When it comes to musicals, it’s tempting to preëmpt criticism with the injunction to stop, look, and listen. “The Pajama Game,” which I discuss in this clip, has an infectious score by Richard Adler and Jerry Ross that features such classics as “Hernando’s Hideaway,” “Steam Heat,” “Hey There,” and “Seven and a Half Cents,” and choreography by Bob Fosse (filmed by the directors Stanley Donen and George Abbott) that brings out the best in its performers, making the athletic vigor of John Raitt and Doris Day sexy, the vaudevillian craft of Eddie Foy, Jr., and Reta Shaw touching, and—most of all—the wide-eyed avidity of Carol Haney dramatic. But the question of stopping is what the story’s all about: the workers in the Sleeptite pajama factory are threatening to strike over their boss’s denial of a seven-and-a-half-cent per hour raise, and the head of the grievance commitee, Babe Williams (Day), has been fired by the new superintendent, Sid Sorokin (Raitt), for an act of industrial sabotage.

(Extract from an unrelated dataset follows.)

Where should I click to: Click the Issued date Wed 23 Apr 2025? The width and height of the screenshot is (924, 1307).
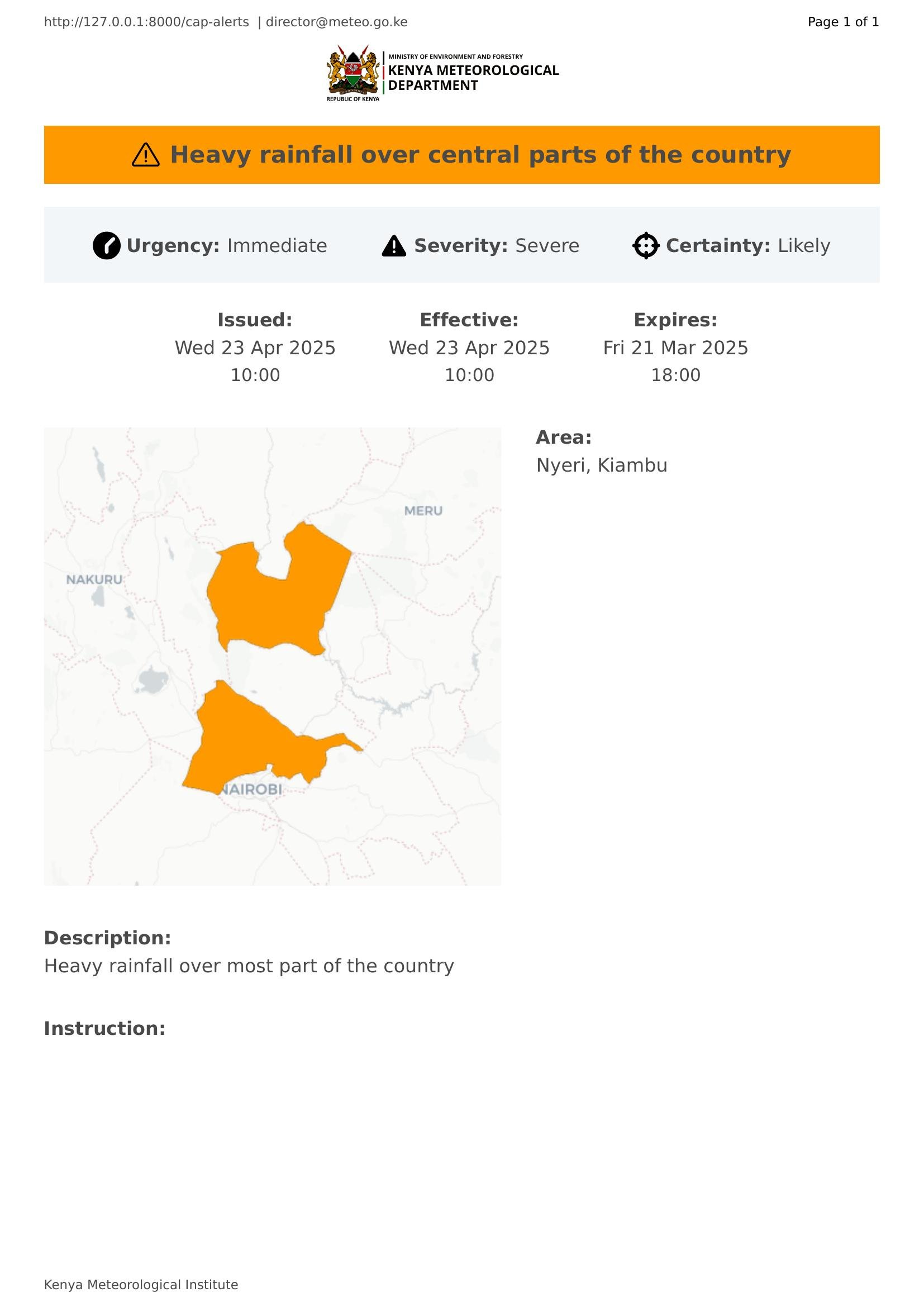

For all the virtues of its comic drama, musical allure, and choreographic splendor, the movie belongs nonetheless to one performer, Carol Haney, whose brief and troubled career yielded only this one major role. Beside the raucous picnic number and the inescapably catchy “Hernando’s Hideaway,” she’s the androgynous core of the spectacularly spare “Steam Heat” extravaganza: three black-suited, fedora-capped dancers perform startlingly angular variants on the song’s jaunty industrial rhythms. Haney is the only only one we notice, and we can’t take her eyes off her; her deadpan face represses the terpsichorean ecstasy that her body exuberantly yet precisely conveys.

P.S. In 1954, when the play on which the film is based opened on Broadway, Haney, interviewed by K. Ritchie and Geoffrey T. Hellman for The New Yorker, said, “What a satisfaction it is to get on the stage with the lights on and beat your brains out! It’s a form of insanity, I guess.”

P.P.S. In his review in the magazine of a recent revival of the play, John Lahr recalls seeing the play at the behest of Foy—his godfather.